Les services de police pakistanais ont lancé cette semaine une enquête sur le groupe Axact, accusé dans une enquête du New York Times d'avoir orchestré un réseau mondial de vente en ligne de faux diplômes, estampillés d'universités inexistantes mais générant des bénéfices se comptant en dizaines millions de dollars chaque année.

«Le ministère de l'Intérieur rédige une lettre au FBI afin d'obtenir une assistance juridique. Nous sommes aussi en train de contacter Interpol pour obtenir des informations sur les universités», a déclaré le ministre de l'Intérieur Chaudhry Nisar Ali Khan à des journalistes, dans la capitale Islamabad.
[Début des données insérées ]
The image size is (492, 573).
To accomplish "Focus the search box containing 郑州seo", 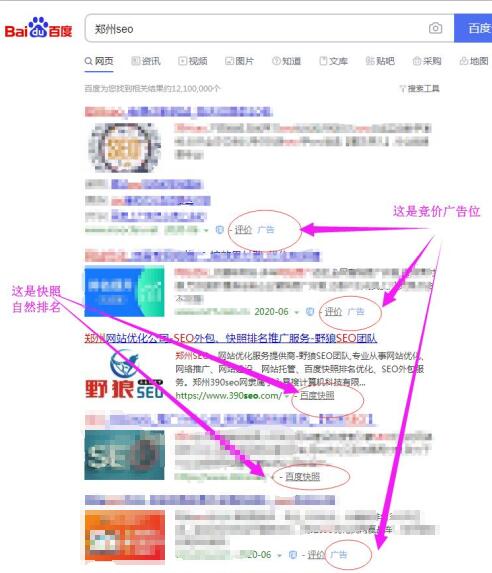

Les locaux de la société perquisitionnés

Après la parution lundi de l'enquête dans le quotidien américain, des hommes de l'Agence fédérale d'investigation (FIA) ont perquisitionné le QG d'Axact, mardi, confisquant des ordinateurs et recueillant des données diverses, ont indiqué à l'AFP des sources proches du dossier.

Une autre perquisition dans les bureaux du groupe à Rawalpindi, ville voisine de la capitale Islamabad, a quant à elle mené à l'arrestation de deux personnes dont l'identité n'a pas été dévoilée, selon une source qui a demandé l'anonymat.

Selon l'article du New York Times, cette société avait des clients américains, britanniques et des Emirats arabes unis ayant payé des centaines de milliers de dollars pour ces diplômes, certains d'entre eux étant persuadés que ces universités étaient bien réelles et qu'ils allaient recevoir des cours.

Axact a répliqué lundi à l'enquête du New York Times en annonçant le dépôt d'une plainte pour diffamation. Axact, qui ambitionne de devenir le premier groupe de médias du pays,a également dénoncé une campagne orchestrée par ses concurrents au Pakistan face au «succès» annoncé de sa future chaîne Bol, qui doit être lancée cet été.

Au Pakistan, pays où la concurrence médiatique est féroce, le New York Times est distribué avec le journal Express Tribune, propriété de la société Express Media Group, un concurrent direct de Bol.